Aug   2016



Is College Worth It?

Editor-in-Chief, Carnegie Communications

According to the College Board, the current average annual cost of public school is $9,410 for in-state students. It’s $23,893 for out of state. Private schools clock in at $32,405.

And every year those average college costs go up a little bit more. They’ve gone up a lot more than inflation. Just like student debt has gone up a lot more than any other kind of debt. By the time you wrap up your college career (in four years if you’re lucky), you’re looking at a total sticker price that hovers anywhere between $40,000 and $130,000—again, on average. (Of course, this is all before financial aid, and private schools are averaging nearly 50% discounts these days, but more on that in a second.)

If you look at the cost of college and think “no flippin’ way”—you’re absolutely right. There’s no flippin’ way you should have to pay it. But the good news is, you don’t have to. And that’s super awesome, because in the long run, college is almost always worth it.

Don’t believe me? Here are three important things to keep in mind when you think about the cost of college and whether it’s worth it.

1. College is almost always worth the cost, because your job prospects and earning potential increase significantly—for life

In short, earnings are consistently higher and the unemployment rate is consistently lower for people with a college degree.
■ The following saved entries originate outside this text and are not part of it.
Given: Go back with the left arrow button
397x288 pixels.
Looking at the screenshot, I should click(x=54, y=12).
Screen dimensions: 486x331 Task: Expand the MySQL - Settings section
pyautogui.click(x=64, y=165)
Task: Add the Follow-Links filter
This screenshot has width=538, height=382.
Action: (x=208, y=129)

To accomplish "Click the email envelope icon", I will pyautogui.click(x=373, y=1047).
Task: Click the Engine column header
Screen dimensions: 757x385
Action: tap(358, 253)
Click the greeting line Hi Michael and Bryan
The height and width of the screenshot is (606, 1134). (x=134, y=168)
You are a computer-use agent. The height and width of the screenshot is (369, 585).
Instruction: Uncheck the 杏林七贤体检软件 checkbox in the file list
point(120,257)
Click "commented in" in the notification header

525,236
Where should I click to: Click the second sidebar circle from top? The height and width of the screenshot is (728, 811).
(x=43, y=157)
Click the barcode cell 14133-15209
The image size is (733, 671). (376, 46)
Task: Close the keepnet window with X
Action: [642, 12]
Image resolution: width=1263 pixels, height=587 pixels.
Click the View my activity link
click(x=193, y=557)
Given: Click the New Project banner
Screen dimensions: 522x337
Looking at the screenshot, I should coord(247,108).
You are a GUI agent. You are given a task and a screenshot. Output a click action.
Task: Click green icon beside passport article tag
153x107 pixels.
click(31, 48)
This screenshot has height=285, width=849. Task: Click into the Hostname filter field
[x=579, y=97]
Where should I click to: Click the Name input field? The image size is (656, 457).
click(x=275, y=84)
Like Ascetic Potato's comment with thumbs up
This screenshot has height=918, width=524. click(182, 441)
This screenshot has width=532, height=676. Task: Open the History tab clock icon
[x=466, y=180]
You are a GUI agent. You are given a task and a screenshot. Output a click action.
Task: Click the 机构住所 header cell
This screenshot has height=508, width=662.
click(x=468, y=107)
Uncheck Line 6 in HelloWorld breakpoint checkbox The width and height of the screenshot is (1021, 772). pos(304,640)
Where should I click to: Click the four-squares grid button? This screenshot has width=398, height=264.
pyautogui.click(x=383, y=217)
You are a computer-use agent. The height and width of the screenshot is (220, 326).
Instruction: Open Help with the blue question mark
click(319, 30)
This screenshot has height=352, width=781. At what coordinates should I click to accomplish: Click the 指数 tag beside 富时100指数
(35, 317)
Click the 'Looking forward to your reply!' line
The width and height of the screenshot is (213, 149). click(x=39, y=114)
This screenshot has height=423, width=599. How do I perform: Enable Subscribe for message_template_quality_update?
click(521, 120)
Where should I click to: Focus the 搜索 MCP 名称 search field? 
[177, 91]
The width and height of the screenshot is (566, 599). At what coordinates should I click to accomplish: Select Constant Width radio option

Research from the US Bureau of Labor Statistics from 2015 shows that people with a bachelor’s degree typically earn 67% more than people with just a high school diploma. (Even higher for graduate and professional degrees.) Most projections put lifetime earnings between $500,000 and $1 million more over the course of their careers if you have a bachelor’s degree. Also, the unemployment rate is 2.8% amongst those with a bachelor’s degree, versus 5.4% if you only have a high school diploma. Finally, a 2010 study from Georgetown University projected that 63% of available jobs will require at least some college education by the year 2018. (This doesn’t even include the immeasurable value of everything you learn in college, like how to think critically, how to communicate, and other skills that serve you well—also for life.)

Of course, there are many great careers that don’t require a four-year college degree, like plumbing, construction, and mechanics (although they do tend to require special training). But if you’re not interested in going into those trades, statistics say you will have a harder time getting a job—and earning more money—over your lifetime if you don’t have a college education.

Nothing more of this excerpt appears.